◆ Что сделать: Замените «Screen dimensions» на «Screen size» в строках, начиная со строки, содержащей «Screen dimensions: 640x826», и заканчивая строкой, содержащей «click(332, 110)». Выведите только эти строки, больше ничего в них не меняя.

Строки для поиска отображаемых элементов
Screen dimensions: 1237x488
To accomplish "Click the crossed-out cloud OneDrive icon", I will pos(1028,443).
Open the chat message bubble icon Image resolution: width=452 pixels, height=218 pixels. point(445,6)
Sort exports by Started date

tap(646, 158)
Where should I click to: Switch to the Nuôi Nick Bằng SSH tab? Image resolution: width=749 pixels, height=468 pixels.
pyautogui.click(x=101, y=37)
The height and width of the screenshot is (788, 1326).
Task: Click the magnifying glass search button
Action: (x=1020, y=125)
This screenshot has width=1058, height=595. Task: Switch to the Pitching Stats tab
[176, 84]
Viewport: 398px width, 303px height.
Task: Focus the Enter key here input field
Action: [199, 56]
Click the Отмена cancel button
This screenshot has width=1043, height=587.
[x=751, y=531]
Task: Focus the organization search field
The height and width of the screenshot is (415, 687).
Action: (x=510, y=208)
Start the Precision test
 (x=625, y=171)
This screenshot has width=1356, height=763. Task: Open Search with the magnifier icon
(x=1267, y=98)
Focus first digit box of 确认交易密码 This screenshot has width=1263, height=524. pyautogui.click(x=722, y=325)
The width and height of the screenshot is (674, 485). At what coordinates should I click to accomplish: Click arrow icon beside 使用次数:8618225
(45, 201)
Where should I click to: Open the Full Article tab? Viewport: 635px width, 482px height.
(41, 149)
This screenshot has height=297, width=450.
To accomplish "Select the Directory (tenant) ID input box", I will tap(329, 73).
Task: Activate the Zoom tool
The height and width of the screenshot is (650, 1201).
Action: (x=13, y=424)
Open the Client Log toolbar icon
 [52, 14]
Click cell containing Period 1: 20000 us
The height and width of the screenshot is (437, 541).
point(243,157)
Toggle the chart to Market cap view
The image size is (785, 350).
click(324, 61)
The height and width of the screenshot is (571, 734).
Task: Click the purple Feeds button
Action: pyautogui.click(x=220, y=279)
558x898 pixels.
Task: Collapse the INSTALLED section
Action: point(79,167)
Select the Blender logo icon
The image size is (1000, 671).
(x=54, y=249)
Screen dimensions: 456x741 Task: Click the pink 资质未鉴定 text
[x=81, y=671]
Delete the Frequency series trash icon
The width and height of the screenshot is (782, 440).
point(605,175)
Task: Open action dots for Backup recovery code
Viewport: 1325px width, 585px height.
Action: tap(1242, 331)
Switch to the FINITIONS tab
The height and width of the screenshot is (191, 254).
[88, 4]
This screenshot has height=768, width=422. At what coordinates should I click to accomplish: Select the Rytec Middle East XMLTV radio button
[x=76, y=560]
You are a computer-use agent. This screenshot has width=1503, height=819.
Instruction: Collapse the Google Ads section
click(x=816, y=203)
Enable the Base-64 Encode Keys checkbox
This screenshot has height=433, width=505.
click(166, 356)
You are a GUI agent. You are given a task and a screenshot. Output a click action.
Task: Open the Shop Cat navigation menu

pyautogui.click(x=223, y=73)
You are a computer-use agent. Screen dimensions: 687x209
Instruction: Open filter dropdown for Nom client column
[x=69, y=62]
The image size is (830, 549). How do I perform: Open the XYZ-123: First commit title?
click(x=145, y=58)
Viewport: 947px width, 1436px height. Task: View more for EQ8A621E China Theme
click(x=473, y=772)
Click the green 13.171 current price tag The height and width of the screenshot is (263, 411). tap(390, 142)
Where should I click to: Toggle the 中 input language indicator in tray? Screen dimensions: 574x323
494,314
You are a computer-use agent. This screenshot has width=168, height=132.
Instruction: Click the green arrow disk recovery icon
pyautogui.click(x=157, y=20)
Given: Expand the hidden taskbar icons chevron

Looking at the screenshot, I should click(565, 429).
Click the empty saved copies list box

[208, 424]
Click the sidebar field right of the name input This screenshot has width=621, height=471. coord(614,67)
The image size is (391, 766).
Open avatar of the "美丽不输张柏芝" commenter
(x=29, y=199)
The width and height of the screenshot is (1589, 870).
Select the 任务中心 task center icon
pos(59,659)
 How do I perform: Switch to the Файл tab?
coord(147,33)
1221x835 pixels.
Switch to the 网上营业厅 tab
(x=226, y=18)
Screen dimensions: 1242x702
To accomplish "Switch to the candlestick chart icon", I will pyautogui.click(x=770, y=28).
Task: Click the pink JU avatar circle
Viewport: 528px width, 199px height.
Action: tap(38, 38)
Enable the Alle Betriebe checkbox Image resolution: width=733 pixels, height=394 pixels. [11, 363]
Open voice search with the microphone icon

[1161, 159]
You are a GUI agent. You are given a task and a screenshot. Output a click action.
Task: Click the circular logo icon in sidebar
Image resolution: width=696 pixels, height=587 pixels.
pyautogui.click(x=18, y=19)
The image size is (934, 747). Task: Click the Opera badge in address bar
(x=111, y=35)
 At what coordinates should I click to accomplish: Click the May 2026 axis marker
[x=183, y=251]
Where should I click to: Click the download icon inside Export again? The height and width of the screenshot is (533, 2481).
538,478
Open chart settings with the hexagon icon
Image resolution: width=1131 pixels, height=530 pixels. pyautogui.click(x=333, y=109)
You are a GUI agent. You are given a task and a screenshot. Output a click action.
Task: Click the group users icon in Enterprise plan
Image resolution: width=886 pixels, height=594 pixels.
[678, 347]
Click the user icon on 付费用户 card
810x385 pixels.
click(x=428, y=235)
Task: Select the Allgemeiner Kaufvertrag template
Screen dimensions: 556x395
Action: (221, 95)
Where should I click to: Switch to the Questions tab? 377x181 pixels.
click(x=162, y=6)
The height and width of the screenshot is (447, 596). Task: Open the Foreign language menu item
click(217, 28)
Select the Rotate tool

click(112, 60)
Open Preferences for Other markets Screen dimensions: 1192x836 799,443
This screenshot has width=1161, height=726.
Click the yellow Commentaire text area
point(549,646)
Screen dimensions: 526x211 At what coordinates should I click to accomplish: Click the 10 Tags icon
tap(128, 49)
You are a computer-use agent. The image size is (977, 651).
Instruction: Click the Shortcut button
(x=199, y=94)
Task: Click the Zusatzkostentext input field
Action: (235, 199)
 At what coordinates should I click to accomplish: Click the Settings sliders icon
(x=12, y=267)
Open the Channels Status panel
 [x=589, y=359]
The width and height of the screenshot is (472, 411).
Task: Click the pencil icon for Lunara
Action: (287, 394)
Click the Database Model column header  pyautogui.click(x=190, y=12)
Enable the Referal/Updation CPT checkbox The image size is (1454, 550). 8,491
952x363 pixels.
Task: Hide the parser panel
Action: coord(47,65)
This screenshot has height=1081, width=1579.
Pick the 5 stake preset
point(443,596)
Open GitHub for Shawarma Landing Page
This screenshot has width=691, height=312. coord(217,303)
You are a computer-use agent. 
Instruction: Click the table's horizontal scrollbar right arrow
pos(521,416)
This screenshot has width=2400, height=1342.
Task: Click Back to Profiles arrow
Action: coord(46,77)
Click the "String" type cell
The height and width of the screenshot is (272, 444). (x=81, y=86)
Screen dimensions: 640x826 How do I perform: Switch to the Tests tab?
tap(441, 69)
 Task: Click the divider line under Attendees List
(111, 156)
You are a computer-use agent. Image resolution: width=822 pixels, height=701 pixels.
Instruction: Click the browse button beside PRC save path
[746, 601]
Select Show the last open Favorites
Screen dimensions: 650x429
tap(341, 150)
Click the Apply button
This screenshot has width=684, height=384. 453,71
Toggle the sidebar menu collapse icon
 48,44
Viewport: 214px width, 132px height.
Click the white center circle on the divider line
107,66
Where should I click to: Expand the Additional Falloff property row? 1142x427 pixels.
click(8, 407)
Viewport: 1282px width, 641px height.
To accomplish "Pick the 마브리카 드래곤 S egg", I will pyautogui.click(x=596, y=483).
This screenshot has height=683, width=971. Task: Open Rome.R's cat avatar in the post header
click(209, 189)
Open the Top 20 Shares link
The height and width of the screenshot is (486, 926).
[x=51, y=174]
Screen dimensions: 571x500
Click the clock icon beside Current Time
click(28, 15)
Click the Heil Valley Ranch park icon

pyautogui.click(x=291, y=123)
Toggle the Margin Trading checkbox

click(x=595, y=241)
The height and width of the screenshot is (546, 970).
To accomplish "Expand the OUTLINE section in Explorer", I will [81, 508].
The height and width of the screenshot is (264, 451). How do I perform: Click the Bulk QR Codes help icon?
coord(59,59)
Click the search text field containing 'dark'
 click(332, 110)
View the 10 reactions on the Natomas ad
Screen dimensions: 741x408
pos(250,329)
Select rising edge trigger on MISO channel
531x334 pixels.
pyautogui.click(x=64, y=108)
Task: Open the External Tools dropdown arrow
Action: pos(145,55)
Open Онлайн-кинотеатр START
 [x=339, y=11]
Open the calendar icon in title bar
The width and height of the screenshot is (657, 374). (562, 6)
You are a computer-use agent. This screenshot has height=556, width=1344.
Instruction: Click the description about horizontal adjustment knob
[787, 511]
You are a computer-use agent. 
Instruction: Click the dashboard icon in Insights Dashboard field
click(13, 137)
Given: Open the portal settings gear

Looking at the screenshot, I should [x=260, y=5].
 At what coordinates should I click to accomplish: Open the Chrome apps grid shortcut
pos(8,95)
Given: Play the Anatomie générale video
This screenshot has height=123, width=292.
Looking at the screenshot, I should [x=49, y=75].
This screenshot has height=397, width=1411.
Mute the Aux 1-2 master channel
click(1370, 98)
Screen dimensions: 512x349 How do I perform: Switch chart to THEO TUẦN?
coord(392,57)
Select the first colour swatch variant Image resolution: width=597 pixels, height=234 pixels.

◆ Полный результат:
Screen size: 640x826 How do I perform: Switch to the Tests tab?
tap(441, 69)
 Task: Click the divider line under Attendees List
(111, 156)
You are a computer-use agent. Image resolution: width=822 pixels, height=701 pixels.
Instruction: Click the browse button beside PRC save path
[746, 601]
Select Show the last open Favorites
Screen size: 650x429
tap(341, 150)
Click the Apply button
This screenshot has width=684, height=384. 453,71
Toggle the sidebar menu collapse icon
 48,44
Viewport: 214px width, 132px height.
Click the white center circle on the divider line
107,66
Where should I click to: Expand the Additional Falloff property row? 1142x427 pixels.
click(8, 407)
Viewport: 1282px width, 641px height.
To accomplish "Pick the 마브리카 드래곤 S egg", I will pyautogui.click(x=596, y=483).
This screenshot has height=683, width=971. Task: Open Rome.R's cat avatar in the post header
click(209, 189)
Open the Top 20 Shares link
The height and width of the screenshot is (486, 926).
[x=51, y=174]
Screen size: 571x500
Click the clock icon beside Current Time
click(28, 15)
Click the Heil Valley Ranch park icon

pyautogui.click(x=291, y=123)
Toggle the Margin Trading checkbox

click(x=595, y=241)
The height and width of the screenshot is (546, 970).
To accomplish "Expand the OUTLINE section in Explorer", I will [81, 508].
The height and width of the screenshot is (264, 451). How do I perform: Click the Bulk QR Codes help icon?
coord(59,59)
Click the search text field containing 'dark'
 click(332, 110)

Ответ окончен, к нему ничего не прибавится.